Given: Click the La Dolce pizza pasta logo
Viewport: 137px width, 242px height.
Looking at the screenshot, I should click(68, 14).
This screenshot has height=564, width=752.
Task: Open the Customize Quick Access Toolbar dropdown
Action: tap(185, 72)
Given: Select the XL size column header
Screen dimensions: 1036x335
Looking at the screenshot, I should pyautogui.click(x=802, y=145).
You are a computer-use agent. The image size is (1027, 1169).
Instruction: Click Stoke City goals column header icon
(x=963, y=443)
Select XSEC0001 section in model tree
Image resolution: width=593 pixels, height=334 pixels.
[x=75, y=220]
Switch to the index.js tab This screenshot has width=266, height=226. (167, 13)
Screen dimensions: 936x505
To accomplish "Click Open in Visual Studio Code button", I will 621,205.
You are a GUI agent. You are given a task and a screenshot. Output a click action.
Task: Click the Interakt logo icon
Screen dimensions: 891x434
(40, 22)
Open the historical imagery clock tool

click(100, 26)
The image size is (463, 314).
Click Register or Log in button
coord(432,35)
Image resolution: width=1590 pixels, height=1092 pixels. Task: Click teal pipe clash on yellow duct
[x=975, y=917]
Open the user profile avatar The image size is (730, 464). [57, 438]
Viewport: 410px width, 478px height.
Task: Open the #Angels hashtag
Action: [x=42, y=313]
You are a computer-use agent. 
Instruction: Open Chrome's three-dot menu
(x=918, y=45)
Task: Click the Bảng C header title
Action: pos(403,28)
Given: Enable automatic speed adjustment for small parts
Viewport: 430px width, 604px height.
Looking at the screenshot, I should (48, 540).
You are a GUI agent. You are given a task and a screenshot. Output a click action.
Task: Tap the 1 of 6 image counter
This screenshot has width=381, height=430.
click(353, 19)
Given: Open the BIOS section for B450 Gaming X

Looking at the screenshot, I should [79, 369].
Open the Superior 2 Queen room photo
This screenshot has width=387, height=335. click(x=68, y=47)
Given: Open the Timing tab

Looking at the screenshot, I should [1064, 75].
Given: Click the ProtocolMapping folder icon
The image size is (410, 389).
○ ○ ○ ○ ○ ○ ○
● Task objective: Pick each line holding the word "logo" out of the listing.

● Answer area:
Given: Click the La Dolce pizza pasta logo
Task: Click the Interakt logo icon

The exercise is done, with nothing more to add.